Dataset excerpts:
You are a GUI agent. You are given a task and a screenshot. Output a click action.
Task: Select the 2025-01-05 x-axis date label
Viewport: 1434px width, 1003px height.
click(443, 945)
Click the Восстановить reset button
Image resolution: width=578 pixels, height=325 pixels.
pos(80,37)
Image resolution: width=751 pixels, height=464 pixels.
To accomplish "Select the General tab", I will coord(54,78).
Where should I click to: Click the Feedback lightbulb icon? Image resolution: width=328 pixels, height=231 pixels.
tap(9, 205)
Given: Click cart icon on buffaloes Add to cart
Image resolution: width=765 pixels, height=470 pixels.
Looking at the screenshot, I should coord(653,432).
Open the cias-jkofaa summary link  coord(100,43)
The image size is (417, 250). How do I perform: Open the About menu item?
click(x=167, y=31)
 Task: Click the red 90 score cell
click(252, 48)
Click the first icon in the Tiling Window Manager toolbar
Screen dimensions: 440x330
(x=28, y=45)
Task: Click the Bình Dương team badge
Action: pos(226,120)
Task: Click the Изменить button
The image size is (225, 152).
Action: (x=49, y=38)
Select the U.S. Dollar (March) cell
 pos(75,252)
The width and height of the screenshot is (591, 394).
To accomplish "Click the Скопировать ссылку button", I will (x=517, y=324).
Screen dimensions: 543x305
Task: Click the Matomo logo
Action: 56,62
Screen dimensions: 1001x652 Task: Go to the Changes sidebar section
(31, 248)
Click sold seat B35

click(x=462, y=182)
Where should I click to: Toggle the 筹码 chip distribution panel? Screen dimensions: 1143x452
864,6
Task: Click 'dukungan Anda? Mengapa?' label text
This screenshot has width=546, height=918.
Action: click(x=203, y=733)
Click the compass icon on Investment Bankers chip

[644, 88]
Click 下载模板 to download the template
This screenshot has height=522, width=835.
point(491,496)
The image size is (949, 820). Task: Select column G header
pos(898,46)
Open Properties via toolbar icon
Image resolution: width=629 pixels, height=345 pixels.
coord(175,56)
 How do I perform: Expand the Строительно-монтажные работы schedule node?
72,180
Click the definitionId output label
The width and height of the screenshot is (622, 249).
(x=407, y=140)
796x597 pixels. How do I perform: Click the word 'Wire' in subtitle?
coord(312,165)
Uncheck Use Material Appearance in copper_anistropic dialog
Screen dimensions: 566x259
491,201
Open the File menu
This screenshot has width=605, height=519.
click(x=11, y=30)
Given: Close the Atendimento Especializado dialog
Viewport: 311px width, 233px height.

# Exercise details:
Looking at the records above, work out how many lines hold "dialog" and write only that number.

# Result:
2